# Data excerpts

▼▼▼

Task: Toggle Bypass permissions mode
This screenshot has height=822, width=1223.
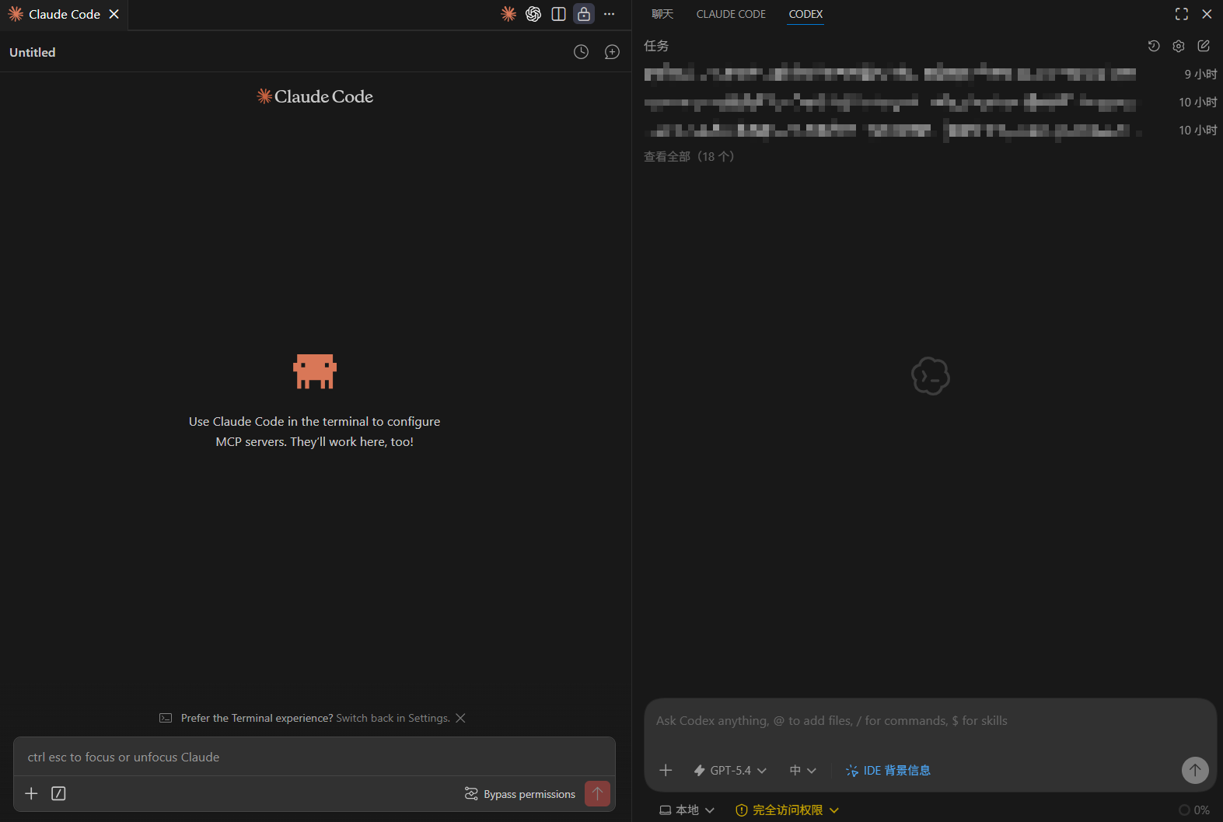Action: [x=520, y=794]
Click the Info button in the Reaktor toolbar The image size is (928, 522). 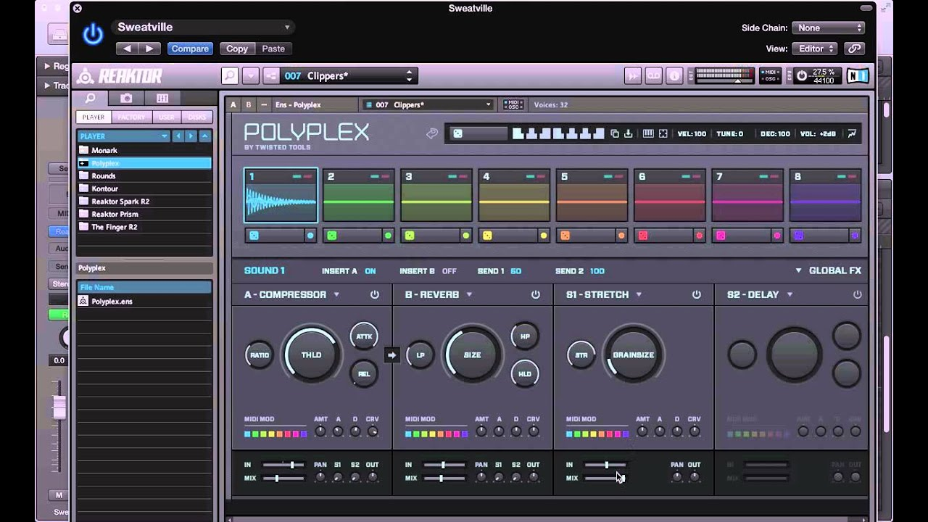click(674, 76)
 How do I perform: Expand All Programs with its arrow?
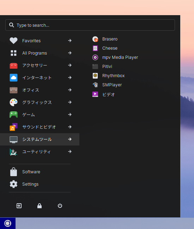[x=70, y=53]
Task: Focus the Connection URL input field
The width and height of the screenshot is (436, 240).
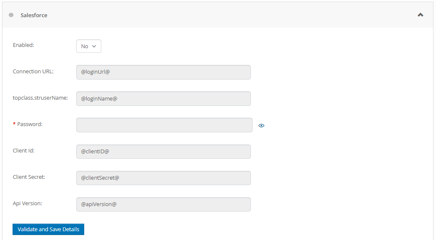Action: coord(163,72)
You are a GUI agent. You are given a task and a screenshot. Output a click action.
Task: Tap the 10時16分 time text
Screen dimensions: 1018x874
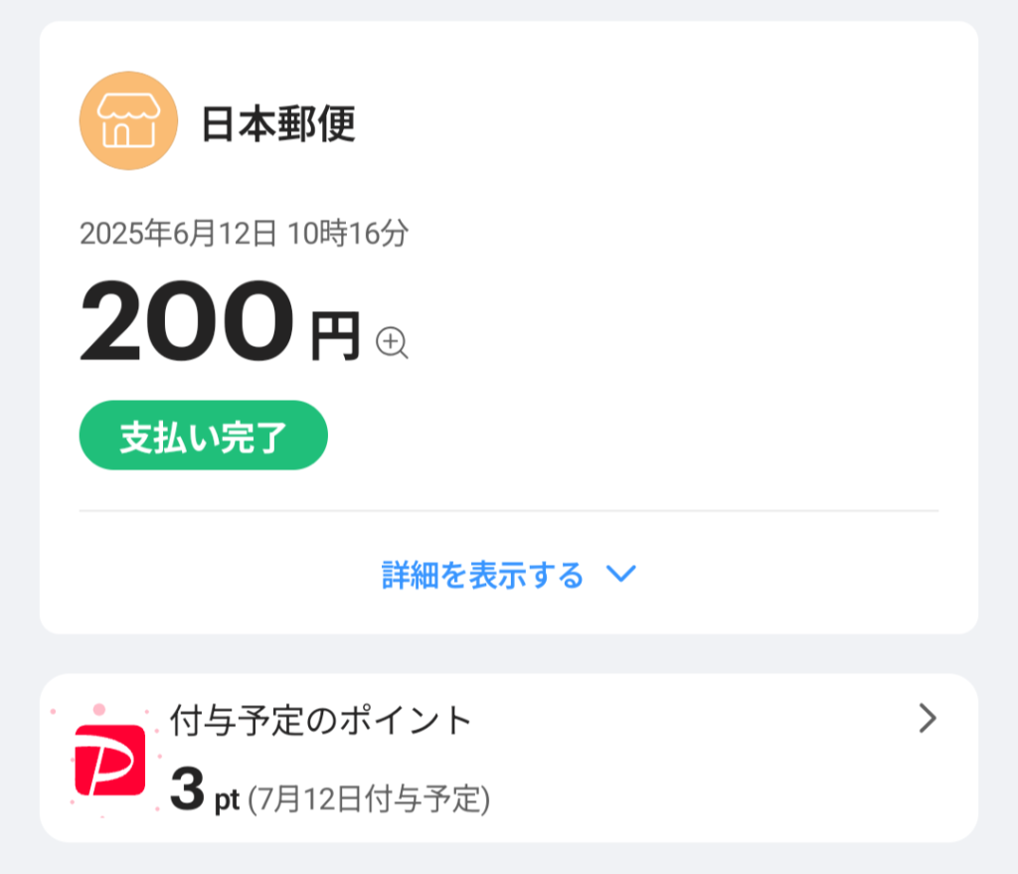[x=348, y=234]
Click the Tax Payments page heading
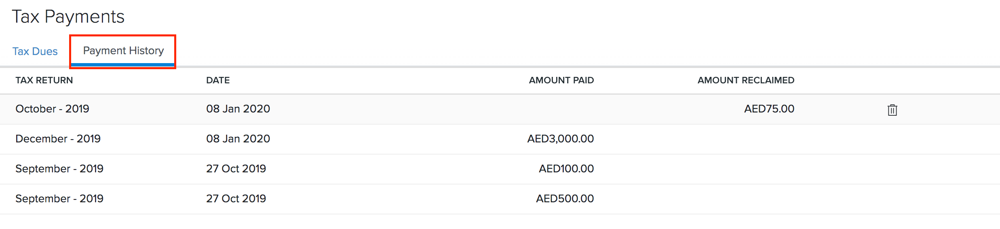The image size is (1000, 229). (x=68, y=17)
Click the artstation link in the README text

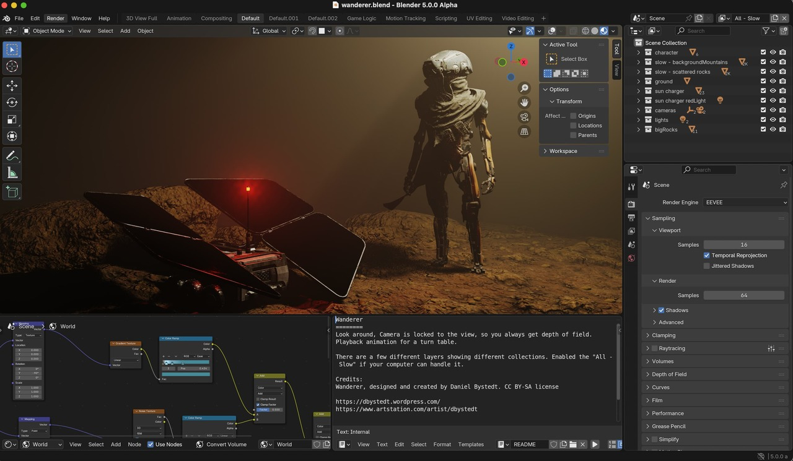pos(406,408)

▲▲▲
▼▼▼

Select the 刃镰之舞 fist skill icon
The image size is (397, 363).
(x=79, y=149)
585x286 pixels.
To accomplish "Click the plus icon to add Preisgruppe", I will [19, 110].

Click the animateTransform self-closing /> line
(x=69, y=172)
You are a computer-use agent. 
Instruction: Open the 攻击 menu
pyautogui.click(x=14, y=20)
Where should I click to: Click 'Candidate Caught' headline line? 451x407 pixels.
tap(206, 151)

▲▲▲
▼▼▼

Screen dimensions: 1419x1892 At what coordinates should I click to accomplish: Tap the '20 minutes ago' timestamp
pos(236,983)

▲▲▲

# Prompt
Of the entries above, tally the lines with "agent" in them. Only the total should be given.

# Expected output
2